A lot of reviewers lambast STAR TREK for being overly optimistic and dismiss Roddenberry's vision of humanity as a foolish fairy tale in which humans make all the right choices because of humanity's inherent goodness. It's true that Roddenberry wrote many scripts that present this opinion.
But in Roddenberry's vision of human history from 1992 to 2063: humans make all the wrong choices. They choose war, famine, starvation, hoarding, greed and disease, they nearly destroy themselves -- but then a miracle gives them a second chance and this time, they learn from their mistakes.

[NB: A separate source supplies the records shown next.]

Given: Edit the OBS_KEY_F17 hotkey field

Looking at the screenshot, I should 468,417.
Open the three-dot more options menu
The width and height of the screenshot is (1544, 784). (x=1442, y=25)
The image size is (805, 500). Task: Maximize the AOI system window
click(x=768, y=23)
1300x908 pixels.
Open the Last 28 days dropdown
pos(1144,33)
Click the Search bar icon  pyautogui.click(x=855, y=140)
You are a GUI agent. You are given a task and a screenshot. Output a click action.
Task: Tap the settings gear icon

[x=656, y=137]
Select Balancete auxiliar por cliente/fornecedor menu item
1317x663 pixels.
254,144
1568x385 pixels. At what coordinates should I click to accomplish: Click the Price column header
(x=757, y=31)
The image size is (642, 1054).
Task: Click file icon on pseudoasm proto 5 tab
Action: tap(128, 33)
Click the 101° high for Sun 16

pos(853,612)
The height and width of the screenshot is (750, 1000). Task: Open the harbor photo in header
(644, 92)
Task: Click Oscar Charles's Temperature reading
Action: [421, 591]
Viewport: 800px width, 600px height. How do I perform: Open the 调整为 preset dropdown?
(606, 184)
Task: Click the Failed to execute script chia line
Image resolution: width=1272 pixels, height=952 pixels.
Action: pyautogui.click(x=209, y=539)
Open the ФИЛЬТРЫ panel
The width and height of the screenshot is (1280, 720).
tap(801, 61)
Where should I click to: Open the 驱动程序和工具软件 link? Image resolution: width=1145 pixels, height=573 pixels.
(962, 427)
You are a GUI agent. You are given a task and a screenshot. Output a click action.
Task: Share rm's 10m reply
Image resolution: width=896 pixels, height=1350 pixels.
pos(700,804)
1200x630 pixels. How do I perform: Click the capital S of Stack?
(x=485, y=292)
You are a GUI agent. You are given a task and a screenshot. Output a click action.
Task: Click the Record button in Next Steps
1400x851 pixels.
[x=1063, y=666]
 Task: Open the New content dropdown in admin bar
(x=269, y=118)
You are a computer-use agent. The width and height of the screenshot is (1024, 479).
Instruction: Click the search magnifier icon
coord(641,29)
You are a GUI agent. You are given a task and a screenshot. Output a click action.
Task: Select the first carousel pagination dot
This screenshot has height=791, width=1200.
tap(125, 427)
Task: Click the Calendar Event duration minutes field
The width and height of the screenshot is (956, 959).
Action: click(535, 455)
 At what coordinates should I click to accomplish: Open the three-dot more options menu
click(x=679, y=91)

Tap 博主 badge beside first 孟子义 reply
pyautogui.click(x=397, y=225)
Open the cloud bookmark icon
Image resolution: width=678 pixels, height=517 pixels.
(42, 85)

On the aesthetic differences between THE ORIGINAL SERIES, DISCOVERY and STRANGE NEW WORLDS
DISCOVERY and STRANGE NEW WORLDS are what some fans call a "visual recast" in which the original characters, set designers, propmakers and effects artists are now roles performed by new people.
The way the creators are approaching it: the 1966 cardboard and wood of THE ORIGINAL SERIES was the 23rd century for low-res black and white TVs (with colour gradually entering the market). The 3D printed plastics and metals we've been seeing in DISCOVERY are the 23rd century for 4K TVs.
This was definitely not the intention when DISCOVERY first started. Originally, DISCOVERY was an anthology series that would only have one season in the 23rd century that would use modern materials for 60s style costumes and sets. Bryan Fuller's intention was for DISCOVERY to look like a variant on the 60s costumes. After Fuller was fired, CBS had the costume designer go with an updated version of the ENTERPRISE costumes instead.
When the NCC-1701 Enterprise showed up in the Season 1 finale of DISCOVERY, the ship designers said they created a version of the Enterprise that could conceivably become the 60s version after a few refits. However, the show didn't really commit to this and left it ambiguous as to whether DISCOVERY's 23rd century would shift into the 60s designs or replace them.
Season 2 decided to go with what Memory Alpha (the TREK Wikia) has called a "retcon design" and declare that the 23rd century looks like DISCOVERY with visual discrepancies being a matter of artistic interpretation. The Season 2 episode "If Memory Serves" used clips of the 60s-shot episode, "The Cage" and used the standard definition effects of the practical Enterprise prop instead of the remastered computer generated version from the blu-ray release. "If Memory Serves" flashes from Jeffrey Hunter as Pike to Anson Mount as Pike.
The episode also shows a clip of Spock examining singing flowers (cardboard on string) on the planet Talos IV. Michael Burnham later visits Talos IV and examines computer generated flowers with a deeper shade of purple-blue. The flowers make a similar (but more richly designed) sound effect; the statement is that the cardboard is the standard definition version and the CG flowers are the high definition 4K version.
As rationalizations go, I've seen worse.
(The worst rationalization I've ever heard for dated filmmaking was George Lucas 'explaining' why Obi-Wan and Anakin engage in all sorts of stunt-driven acrobatics in the prequels but just stand and point with their lightsabers in EPISODE IV. Lucas said they were using a different form of Jedi martial arts in E4. He was better off not talking about it.)